→ Requirements
Render the items from the line containing "Where should I click to: Open the MUNCHKINS" through the line containing "(x=735, y=65)" as a numbered list, omitting any blank lines.
··· Entries supplied ···
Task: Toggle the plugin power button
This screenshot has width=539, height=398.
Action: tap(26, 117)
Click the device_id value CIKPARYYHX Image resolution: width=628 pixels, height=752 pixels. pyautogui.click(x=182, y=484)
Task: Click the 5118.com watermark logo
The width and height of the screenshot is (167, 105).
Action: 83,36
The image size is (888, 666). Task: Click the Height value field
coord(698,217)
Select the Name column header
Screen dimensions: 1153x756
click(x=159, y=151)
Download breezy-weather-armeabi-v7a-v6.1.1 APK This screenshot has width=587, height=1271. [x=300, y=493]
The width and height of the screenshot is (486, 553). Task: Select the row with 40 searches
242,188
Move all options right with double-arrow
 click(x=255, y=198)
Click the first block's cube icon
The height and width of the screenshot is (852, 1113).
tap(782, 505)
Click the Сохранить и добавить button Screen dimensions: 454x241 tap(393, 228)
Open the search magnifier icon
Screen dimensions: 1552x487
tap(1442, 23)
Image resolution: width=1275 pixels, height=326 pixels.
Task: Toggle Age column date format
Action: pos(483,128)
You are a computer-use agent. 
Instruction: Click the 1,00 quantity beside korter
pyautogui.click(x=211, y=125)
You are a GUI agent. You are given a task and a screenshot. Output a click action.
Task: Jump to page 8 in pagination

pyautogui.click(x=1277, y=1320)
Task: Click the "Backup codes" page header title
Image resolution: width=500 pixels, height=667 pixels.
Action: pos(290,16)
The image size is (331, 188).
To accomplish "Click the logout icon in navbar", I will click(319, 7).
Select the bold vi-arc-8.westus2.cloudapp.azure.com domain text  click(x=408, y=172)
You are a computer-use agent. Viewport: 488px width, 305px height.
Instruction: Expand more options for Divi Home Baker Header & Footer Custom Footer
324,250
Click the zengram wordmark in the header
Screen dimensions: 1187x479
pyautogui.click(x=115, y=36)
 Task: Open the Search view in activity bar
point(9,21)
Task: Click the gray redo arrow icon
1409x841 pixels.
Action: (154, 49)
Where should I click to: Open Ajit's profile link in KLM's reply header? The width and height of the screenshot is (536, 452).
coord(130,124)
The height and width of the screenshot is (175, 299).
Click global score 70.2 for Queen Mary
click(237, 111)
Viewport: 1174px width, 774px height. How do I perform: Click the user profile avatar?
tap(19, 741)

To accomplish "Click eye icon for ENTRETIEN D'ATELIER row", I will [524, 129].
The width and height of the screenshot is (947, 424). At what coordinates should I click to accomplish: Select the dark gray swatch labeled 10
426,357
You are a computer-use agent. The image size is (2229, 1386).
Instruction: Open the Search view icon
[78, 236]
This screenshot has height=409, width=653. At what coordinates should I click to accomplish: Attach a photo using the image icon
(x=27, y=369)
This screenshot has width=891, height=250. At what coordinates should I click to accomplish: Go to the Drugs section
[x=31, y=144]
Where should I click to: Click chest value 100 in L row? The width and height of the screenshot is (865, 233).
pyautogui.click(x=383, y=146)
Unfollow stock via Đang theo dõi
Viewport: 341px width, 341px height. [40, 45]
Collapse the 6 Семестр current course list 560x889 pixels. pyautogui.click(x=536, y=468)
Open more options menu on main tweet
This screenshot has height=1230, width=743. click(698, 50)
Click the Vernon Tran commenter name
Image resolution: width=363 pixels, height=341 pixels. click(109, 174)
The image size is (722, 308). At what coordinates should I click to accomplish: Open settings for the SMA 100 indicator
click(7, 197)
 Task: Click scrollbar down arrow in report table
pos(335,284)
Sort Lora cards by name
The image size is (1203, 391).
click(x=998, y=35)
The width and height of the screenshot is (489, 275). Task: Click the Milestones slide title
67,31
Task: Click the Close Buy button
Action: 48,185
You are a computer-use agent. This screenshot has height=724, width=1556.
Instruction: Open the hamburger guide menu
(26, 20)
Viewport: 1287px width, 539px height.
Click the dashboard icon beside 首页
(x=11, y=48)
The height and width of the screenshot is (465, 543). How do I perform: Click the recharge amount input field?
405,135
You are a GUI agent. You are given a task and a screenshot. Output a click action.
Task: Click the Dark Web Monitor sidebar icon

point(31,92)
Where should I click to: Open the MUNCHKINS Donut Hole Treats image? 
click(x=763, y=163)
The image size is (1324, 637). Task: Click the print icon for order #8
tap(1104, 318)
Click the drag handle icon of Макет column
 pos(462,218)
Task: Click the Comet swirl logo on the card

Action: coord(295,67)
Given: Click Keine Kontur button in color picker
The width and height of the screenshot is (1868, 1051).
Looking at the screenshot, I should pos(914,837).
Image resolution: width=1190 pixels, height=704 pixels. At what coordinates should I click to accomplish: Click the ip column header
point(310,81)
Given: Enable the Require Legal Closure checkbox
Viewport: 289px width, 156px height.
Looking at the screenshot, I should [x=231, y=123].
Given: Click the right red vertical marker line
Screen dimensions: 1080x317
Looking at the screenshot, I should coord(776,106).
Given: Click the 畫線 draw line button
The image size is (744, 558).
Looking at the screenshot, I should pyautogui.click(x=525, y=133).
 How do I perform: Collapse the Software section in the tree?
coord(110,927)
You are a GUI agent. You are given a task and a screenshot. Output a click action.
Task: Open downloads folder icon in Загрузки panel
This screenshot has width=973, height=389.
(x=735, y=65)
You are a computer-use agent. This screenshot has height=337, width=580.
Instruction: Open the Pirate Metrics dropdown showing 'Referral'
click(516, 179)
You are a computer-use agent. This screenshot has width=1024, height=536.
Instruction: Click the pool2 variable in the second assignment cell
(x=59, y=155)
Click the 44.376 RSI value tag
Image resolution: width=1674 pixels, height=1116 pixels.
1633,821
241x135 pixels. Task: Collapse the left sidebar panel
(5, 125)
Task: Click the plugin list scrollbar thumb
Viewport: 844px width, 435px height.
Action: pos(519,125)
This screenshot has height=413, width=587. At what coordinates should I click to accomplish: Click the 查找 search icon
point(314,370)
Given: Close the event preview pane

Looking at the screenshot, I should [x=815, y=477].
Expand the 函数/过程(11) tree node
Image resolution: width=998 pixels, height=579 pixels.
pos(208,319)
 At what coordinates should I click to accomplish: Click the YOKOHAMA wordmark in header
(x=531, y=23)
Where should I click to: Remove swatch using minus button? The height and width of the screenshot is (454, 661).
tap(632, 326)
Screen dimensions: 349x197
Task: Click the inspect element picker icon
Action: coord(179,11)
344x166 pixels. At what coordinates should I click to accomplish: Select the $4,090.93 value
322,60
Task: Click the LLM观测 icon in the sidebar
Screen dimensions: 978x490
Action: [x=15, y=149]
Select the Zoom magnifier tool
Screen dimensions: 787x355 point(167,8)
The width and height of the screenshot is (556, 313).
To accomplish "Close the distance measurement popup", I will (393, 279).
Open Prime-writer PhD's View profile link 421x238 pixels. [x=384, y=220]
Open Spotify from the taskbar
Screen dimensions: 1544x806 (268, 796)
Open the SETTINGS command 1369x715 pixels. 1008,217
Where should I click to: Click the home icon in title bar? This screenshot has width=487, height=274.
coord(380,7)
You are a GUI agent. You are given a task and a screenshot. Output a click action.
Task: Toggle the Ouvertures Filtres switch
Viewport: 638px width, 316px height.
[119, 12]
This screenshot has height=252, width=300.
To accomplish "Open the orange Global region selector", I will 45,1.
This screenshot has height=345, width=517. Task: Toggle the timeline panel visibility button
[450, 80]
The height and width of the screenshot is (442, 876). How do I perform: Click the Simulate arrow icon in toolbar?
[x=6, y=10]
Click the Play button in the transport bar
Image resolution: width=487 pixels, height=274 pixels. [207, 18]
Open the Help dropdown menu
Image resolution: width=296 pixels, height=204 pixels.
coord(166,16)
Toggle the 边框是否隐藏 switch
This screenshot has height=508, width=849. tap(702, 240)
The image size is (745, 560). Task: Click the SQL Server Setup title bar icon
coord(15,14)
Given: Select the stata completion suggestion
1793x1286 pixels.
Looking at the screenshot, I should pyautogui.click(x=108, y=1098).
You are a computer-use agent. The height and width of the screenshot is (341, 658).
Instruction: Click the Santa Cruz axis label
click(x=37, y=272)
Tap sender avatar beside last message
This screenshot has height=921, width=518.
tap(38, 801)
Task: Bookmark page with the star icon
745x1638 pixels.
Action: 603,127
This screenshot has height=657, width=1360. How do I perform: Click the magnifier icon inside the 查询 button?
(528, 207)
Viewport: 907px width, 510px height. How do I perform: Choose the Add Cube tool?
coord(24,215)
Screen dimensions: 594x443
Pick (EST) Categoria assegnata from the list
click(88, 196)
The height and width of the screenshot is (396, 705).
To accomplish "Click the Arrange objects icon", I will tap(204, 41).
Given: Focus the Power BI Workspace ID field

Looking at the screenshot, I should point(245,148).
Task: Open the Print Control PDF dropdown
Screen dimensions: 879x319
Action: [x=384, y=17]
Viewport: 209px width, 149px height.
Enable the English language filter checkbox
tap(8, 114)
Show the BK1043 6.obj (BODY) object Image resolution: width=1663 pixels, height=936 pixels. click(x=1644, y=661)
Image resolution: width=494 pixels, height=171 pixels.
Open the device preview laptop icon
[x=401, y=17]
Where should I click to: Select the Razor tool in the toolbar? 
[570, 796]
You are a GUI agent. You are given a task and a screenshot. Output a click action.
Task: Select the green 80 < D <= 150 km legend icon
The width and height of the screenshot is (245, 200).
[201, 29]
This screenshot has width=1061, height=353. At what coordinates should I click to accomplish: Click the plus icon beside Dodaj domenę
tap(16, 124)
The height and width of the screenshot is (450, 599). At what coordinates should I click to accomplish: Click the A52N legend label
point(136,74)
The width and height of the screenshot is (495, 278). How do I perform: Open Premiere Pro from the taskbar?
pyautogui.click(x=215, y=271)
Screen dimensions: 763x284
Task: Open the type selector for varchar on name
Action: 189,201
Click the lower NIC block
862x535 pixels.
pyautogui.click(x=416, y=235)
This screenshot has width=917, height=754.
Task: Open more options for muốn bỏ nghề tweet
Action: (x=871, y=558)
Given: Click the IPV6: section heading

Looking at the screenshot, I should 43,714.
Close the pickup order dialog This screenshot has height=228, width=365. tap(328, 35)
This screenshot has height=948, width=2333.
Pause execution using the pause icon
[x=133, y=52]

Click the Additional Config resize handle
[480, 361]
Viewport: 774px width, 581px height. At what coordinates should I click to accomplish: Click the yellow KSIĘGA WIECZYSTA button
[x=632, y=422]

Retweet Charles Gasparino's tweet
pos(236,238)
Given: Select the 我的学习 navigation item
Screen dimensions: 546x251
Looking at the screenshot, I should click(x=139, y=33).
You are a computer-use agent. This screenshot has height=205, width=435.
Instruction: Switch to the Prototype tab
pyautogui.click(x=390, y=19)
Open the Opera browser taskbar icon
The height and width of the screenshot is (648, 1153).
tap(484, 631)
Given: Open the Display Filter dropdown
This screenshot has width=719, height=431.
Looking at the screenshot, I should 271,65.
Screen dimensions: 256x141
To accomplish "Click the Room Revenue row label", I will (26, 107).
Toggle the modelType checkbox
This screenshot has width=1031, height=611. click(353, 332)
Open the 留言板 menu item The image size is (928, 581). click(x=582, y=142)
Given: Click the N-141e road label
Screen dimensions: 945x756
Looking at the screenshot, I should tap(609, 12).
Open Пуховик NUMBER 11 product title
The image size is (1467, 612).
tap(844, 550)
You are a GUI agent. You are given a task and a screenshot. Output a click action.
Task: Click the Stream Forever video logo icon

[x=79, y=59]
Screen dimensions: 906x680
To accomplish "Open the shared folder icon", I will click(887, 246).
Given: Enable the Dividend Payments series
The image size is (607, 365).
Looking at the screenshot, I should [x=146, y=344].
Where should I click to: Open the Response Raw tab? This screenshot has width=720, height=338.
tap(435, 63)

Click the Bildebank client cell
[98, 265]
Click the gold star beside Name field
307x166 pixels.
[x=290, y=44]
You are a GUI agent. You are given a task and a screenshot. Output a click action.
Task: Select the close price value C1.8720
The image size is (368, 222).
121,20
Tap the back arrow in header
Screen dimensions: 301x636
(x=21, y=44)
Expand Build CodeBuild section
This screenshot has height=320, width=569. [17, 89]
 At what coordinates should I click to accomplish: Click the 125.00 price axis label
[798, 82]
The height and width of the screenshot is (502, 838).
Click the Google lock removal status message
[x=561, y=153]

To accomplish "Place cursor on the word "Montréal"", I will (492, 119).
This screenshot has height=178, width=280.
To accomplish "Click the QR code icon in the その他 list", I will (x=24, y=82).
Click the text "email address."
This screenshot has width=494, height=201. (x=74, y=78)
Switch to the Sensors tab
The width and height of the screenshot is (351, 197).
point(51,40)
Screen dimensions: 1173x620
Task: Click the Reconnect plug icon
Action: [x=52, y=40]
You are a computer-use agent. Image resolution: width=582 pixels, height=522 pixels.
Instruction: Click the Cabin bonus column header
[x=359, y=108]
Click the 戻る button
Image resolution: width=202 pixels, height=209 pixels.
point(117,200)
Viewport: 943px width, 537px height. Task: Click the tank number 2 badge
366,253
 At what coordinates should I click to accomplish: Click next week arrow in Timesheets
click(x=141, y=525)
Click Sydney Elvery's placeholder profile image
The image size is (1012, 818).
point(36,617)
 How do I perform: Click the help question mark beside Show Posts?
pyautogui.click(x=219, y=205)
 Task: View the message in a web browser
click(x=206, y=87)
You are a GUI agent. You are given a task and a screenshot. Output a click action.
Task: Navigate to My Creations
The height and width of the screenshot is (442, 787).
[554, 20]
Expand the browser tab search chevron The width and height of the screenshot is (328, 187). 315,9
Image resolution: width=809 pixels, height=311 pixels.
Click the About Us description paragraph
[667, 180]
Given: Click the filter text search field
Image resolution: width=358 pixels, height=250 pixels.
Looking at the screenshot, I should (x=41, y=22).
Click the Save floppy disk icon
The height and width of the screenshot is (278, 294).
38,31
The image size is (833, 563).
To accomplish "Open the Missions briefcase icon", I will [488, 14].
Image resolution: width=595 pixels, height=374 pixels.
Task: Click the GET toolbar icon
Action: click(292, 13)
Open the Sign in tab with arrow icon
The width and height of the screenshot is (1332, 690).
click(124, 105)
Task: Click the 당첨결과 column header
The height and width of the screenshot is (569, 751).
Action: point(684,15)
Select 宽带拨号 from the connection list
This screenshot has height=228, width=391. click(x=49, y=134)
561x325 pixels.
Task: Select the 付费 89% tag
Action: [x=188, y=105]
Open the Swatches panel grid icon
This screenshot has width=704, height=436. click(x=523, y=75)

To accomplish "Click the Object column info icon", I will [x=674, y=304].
···
→ Exercise answer
1. Where should I click to: Open the MUNCHKINS Donut Hole Treats image? 
2. click(x=763, y=163)
3. The image size is (1324, 637). Task: Click the print icon for order #8
4. tap(1104, 318)
5. Click the drag handle icon of Макет column
6.  pos(462,218)
7. Task: Click the Comet swirl logo on the card
8. Action: coord(295,67)
9. Given: Click Keine Kontur button in color picker
10. The width and height of the screenshot is (1868, 1051).
11. Looking at the screenshot, I should pos(914,837).
12. Image resolution: width=1190 pixels, height=704 pixels. At what coordinates should I click to accomplish: Click the ip column header
13. point(310,81)
14. Given: Enable the Require Legal Closure checkbox
15. Viewport: 289px width, 156px height.
16. Looking at the screenshot, I should [x=231, y=123].
17. Given: Click the right red vertical marker line
18. Screen dimensions: 1080x317
19. Looking at the screenshot, I should coord(776,106).
20. Given: Click the 畫線 draw line button
21. The image size is (744, 558).
22. Looking at the screenshot, I should pyautogui.click(x=525, y=133).
23.  How do I perform: Collapse the Software section in the tree?
24. coord(110,927)
25. You are a GUI agent. You are given a task and a screenshot. Output a click action.
26. Task: Open downloads folder icon in Загрузки panel
27. This screenshot has width=973, height=389.
28. (x=735, y=65)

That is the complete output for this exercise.